É esta sociabilidade, onde os indivíduos compartilham ações no instante mesmo em que ocorrem e em condições semelhantes e que exige a percepção do outro enquanto um corpo que interage comigo no tempo-espaço de um ambiente comum em meio às diferenças individuais (BAUMAN, 2001), que proporciona elementos interessantes para a reflexão acerca da corrida de rua enquanto experiência urbana no contexto de uma prática cultural.
Considerações finais
A corrida de rua proporciona aos corredores a possibilidade de uma experiência urbana distinta daquilo que se observa na regularidade do cotidiano (a rua como incessante fluxo de carros, pessoas que se esbarram e não se percebem, local de exposição de mercadorias, oportunidades), pois ela transforma a rua em espaço público aberto à participação popular – um suporte para a sociabilidade urbana.
Pensar a corrida de rua como expressão de uma experiência urbana que se manifesta como prática cultural, para além de uma modalidade esportiva, é a possibilidade de compreender seus significados sociológicos e antropológicos. Para tanto, torna-se fundamental que a corrida de rua seja vista como símbolo representativo de valores, condutas, usos e costumes que se manifestam no contexto de uma pluralidade sociocultural tipicamente urbana.
Para o profissional da Educação Física, é neste contexto que uma nova perspectiva deve ser adotada diante do fenômeno corrida de rua. Uma abordagem que lhe seja capaz de superar a condição de simples orientador técnico e, com uma participação observante, transformar o familiar em estranho, superar o senso comum e fazer da corrida um instrumento para o autoconhecimento e para a liberdade da busca de si mesmo.
Notas
Evento competitivo tradicional, na distância de 42,195 km, que remonta à guerra entre gregos e persas. Diz a lenda, que o soldado grego Felidípedes correu aproximadamente 40 km pelo planalto de Maratona até Atenas, para dar a notícia da vitória dos gregos sobre os inimigos.
Médico norte-americano, entusiasta do exercício físico como fator de prevenção de doenças, com várias pesquisas realizadas, principalmente nas décadas de 1970-80, e inúmeras publicações sobre a tríade atividade física-saúde-corrida.
Contrapondo-se a idéia de Henry Lefebvre: Lugar de encontro?
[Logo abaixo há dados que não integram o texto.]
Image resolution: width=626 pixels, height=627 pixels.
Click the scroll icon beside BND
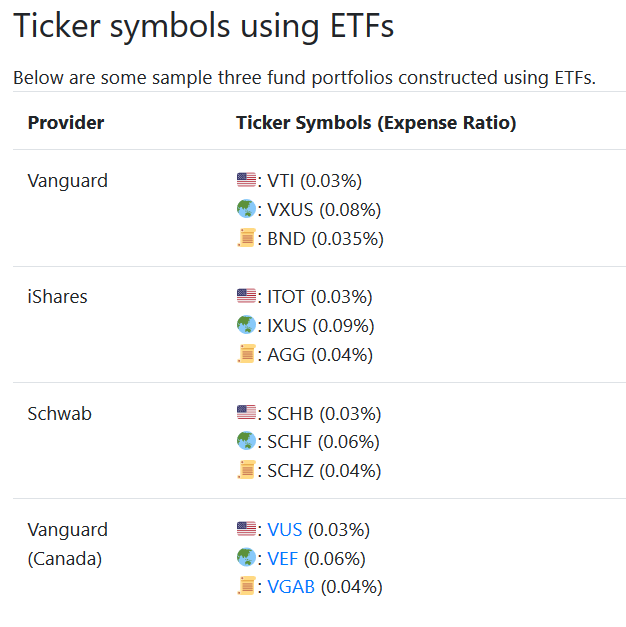246,238
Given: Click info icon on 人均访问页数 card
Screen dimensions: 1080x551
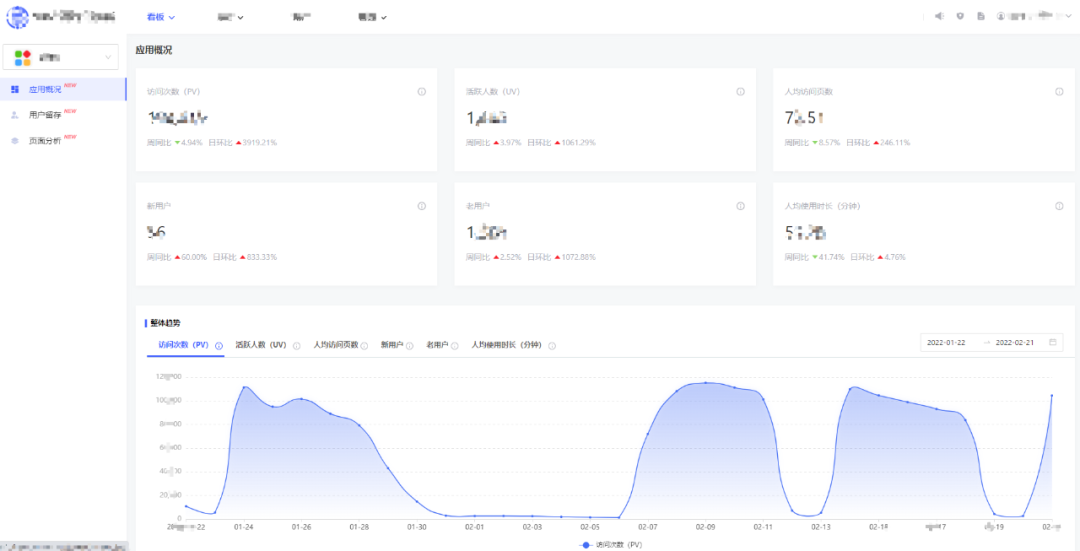Looking at the screenshot, I should coord(1059,92).

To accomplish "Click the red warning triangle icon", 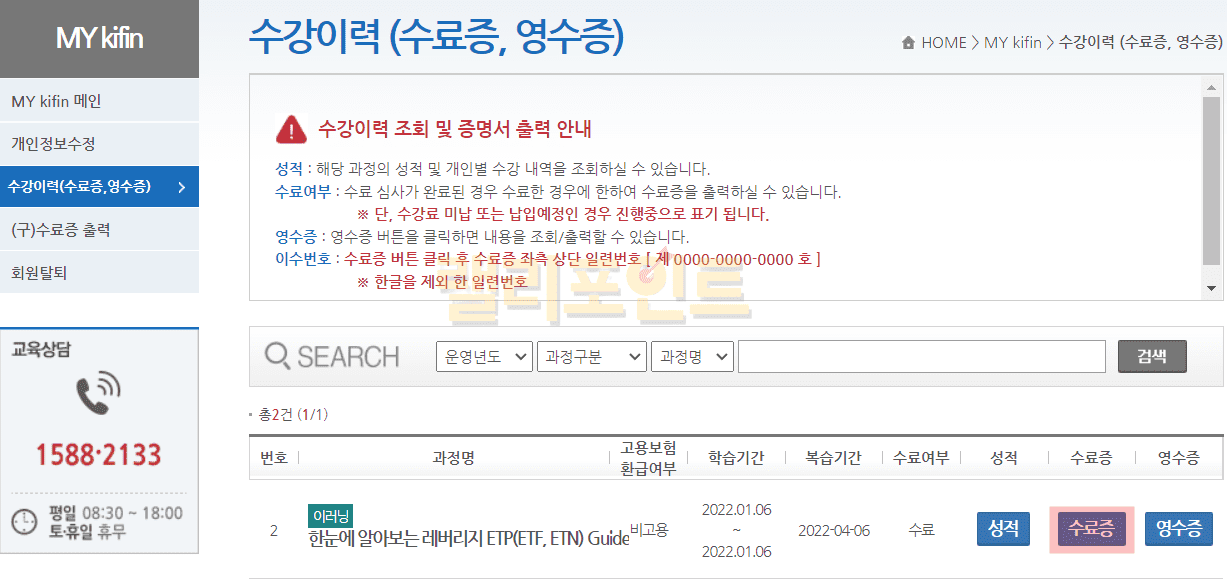I will 291,129.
Talvez, mas quais encontros? Superficiais. Na rua, caminha-se lado a lado, não se encontra. É o “se” que prevalece. A rua não permite a constituição de um grupo. De um “sujeito”, mas se povoa de um amontoado de seres em busca. De quê? O mundo da mercadoria desenvolve-se na rua. (A vida cotidiana no mundo moderno, São Paulo: Editora Ática, 1991).
Referências bibliográficas
BAUMAN, Zygmunt. Modernidade líquida. Rio de Janeiro: Zahar: 2001.
BOURDIEU, Pierre. Questões de sociologia. Rio de Janeiro: Marco Zero, 1993.
CAILLOIS, Roger. Os jogos e os homens: a máscara e a vertigem. Lisboa: Cotovia, 1990.
GADAMER, Hans-Georg. Verdade e método. 3ª ed. Petrópolis: Vozes, 1999.
MAGNANI, José Guilherme Cantor. A rua e a evolução da sociabilidade. Cadernos de História de São Paulo 2, Jan/Dez, 1993.
NEWSHOLME, Eric. Corrida: ciência do treinamento e desempenho. São Paulo: Phorte Editora, 2006.
SALGADO, José Vitor Vieira; CHACON-MIKAHIL, Mara Patrícia Traina. Corrida de rua: análise do crescimento do número de provas e praticantes. CONEXÕES, Revista da Faculdade de Educação Física da Unicamp, Campinas, v. 4, n. 1, 2006 – ISSN 1983 – 9030, 2006.